[Collected data entries]
= Beginning of Section =
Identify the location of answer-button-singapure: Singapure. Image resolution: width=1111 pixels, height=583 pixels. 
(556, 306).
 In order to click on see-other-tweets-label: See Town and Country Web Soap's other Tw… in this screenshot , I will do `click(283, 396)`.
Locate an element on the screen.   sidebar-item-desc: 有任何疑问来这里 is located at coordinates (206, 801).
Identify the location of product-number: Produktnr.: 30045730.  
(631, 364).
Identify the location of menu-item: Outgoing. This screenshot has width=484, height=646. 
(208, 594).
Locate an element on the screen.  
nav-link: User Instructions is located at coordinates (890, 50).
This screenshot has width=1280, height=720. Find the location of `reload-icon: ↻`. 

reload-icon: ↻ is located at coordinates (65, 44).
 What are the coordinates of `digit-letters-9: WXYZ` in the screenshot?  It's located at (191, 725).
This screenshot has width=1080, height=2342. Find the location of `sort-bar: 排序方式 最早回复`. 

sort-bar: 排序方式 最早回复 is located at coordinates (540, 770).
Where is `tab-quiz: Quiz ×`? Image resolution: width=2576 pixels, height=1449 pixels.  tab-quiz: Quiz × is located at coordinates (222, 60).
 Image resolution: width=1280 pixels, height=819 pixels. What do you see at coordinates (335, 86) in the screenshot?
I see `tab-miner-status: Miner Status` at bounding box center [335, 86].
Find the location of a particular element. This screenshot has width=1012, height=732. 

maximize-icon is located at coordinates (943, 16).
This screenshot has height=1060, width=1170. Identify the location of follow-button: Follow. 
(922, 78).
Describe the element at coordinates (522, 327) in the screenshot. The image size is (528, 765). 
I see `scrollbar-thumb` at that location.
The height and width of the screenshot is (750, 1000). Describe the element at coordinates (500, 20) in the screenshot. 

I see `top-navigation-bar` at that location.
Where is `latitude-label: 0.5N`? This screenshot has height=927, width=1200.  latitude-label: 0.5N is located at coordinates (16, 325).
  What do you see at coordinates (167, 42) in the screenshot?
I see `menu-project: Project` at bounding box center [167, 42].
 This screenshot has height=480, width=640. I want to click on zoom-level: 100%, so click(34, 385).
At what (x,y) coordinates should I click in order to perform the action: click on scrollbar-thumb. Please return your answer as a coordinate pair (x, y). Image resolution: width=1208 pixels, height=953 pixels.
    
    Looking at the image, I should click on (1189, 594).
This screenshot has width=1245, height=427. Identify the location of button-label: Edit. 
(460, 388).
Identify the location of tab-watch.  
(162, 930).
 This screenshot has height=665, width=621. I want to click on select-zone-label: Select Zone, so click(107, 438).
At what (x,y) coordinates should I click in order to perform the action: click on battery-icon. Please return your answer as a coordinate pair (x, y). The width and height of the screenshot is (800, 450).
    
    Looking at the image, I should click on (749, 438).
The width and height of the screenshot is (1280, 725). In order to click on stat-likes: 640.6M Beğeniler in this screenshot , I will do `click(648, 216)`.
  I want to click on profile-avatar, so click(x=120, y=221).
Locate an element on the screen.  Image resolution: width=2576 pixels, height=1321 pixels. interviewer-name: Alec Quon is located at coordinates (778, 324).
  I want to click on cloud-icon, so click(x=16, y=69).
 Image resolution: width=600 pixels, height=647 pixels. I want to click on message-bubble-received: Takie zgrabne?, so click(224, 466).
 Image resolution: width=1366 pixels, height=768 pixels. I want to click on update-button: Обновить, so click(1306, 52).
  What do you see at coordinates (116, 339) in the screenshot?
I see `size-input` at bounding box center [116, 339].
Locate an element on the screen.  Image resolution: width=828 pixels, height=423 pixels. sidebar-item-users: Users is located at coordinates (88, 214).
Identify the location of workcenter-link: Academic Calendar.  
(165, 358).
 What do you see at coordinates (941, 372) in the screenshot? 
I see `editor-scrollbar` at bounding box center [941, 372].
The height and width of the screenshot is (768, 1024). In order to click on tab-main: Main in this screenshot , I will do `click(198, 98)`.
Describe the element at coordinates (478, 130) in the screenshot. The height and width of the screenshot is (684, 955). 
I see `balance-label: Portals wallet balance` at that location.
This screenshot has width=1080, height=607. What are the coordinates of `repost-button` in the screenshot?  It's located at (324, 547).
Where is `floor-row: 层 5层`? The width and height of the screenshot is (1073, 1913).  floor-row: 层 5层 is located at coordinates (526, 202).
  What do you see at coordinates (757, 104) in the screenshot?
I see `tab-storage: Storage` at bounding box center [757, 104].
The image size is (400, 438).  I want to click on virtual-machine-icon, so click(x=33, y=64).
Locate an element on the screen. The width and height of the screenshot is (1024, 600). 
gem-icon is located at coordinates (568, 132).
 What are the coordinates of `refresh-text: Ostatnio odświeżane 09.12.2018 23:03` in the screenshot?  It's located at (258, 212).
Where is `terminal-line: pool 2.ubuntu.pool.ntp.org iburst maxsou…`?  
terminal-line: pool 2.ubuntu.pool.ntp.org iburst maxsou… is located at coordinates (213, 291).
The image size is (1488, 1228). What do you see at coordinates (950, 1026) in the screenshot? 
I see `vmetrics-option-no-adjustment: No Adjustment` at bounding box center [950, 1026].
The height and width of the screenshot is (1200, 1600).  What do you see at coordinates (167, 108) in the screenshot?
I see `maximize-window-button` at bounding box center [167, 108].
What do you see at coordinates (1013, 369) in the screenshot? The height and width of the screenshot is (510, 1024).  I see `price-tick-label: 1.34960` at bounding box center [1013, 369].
= End of Section =
_YOUR OBJECTIVE:_
Print the entries verbatim, from the first line through the line containing "maximize-icon is located", inclusive.

_REPLY:_
Identify the location of answer-button-singapure: Singapure. Image resolution: width=1111 pixels, height=583 pixels. 
(556, 306).
 In order to click on see-other-tweets-label: See Town and Country Web Soap's other Tw… in this screenshot , I will do `click(283, 396)`.
Locate an element on the screen.   sidebar-item-desc: 有任何疑问来这里 is located at coordinates (206, 801).
Identify the location of product-number: Produktnr.: 30045730.  
(631, 364).
Identify the location of menu-item: Outgoing. This screenshot has width=484, height=646. 
(208, 594).
Locate an element on the screen.  
nav-link: User Instructions is located at coordinates (890, 50).
This screenshot has width=1280, height=720. Find the location of `reload-icon: ↻`. 

reload-icon: ↻ is located at coordinates (65, 44).
 What are the coordinates of `digit-letters-9: WXYZ` in the screenshot?  It's located at (191, 725).
This screenshot has width=1080, height=2342. Find the location of `sort-bar: 排序方式 最早回复`. 

sort-bar: 排序方式 最早回复 is located at coordinates (540, 770).
Where is `tab-quiz: Quiz ×`? Image resolution: width=2576 pixels, height=1449 pixels.  tab-quiz: Quiz × is located at coordinates (222, 60).
 Image resolution: width=1280 pixels, height=819 pixels. What do you see at coordinates (335, 86) in the screenshot?
I see `tab-miner-status: Miner Status` at bounding box center [335, 86].
Find the location of a particular element. This screenshot has width=1012, height=732. 

maximize-icon is located at coordinates (943, 16).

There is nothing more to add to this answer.